Tokenization, emedding and transformer with OpenNMT-py

Hi, I am using the OpenNMT py transformer model for translating hindi to English. I trained my model with some 1 million parallel corpus and tested on 2k hindi data. I got the BLEU score around 0.34. But the main problem is, in the translated english sentences I am still seeing some hindi words, which are very common and must have been in the training data set.
I also want to understand where does tokenization and word embeddding happens when I use the transformer model?
Do I need to externally tokenize my source and target data before preprocessing and then train or transformer does that on its own, I just have to input raw data?
Kindly suggest

Hi Ajit,
You do need to tokenize the training data before preprocessing. You can find a perl tokenizer script in the tools directory.


Thanks Steve for your reponse,
I am now tokenizing the input sentences. I also wish to have more clarity on word embeddings. Currently I am have downloaded glove word embeddings for english sentences and fasttexxt embedding for hindi sentences. I am trying to apply them using the script provided in the OpenNmt py doc, which is after the preprocessing stage and before the training.

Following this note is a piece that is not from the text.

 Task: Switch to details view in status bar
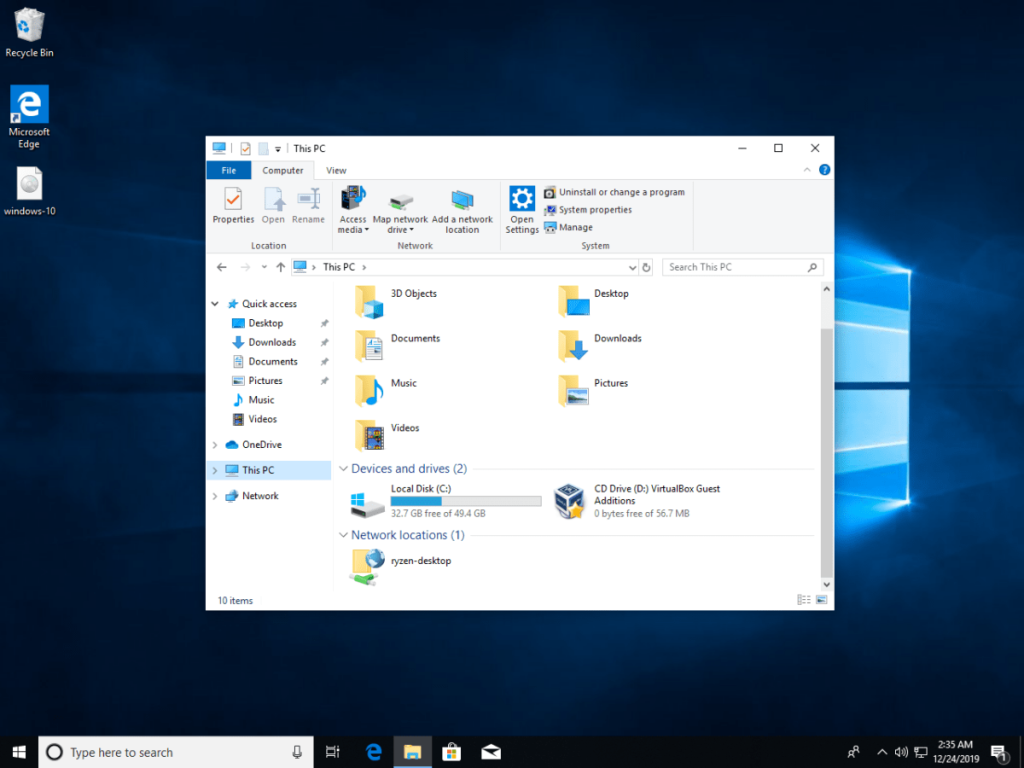pos(803,599)
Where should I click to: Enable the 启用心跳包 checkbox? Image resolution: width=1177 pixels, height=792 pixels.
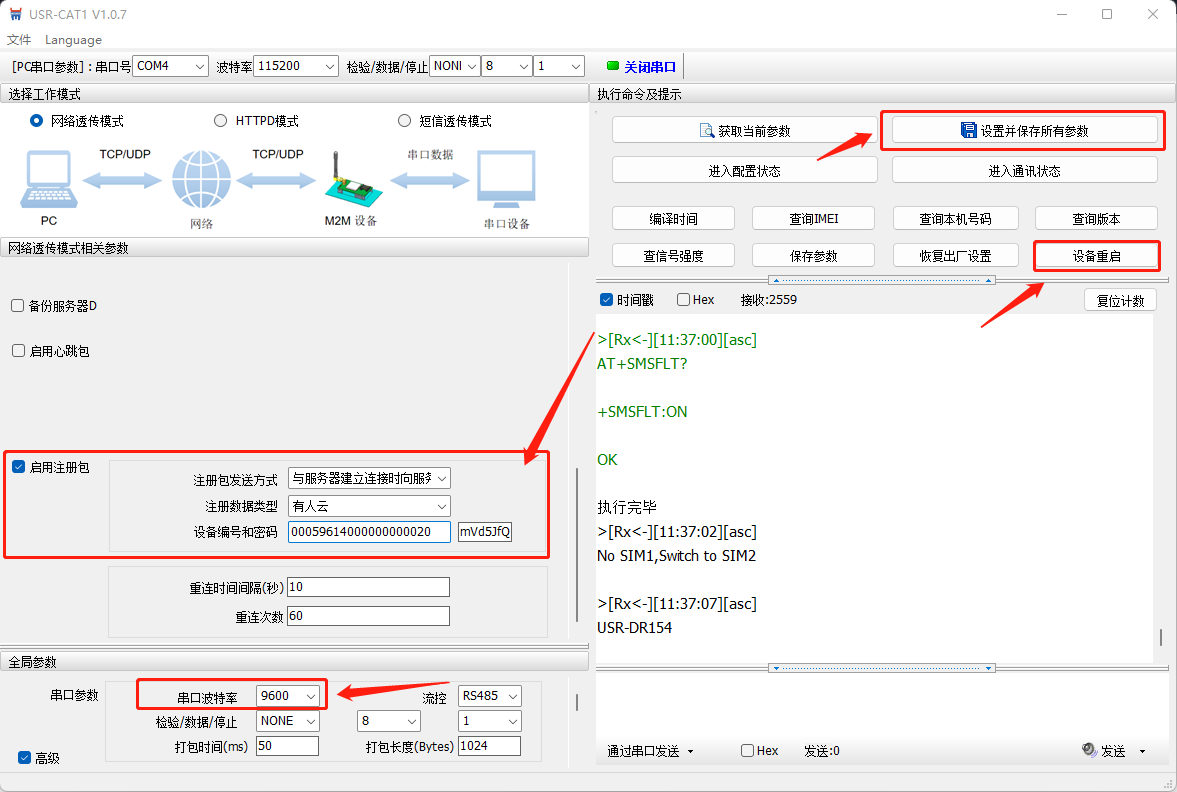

And then I am using the parameter for using the embedding in training. But it is not making any difference in my final BLEU score. Can you point what I am missing?

Also, I am trying to use subword nmt to build subwords for my data. In this case, I am inputting the tokenized data to subword nmt learn.bpe and applying it to my dataset. Is the flow correct? Do i also need to apply subword bpe to my translation(test data) sentences before translating them and then again detokenize them to publish the final result ??

Hi Ajit,
I am learning about how to use vocabulary to improve quality as well. I’ll share with you any information that is helpful.


Sure steve, let me know about it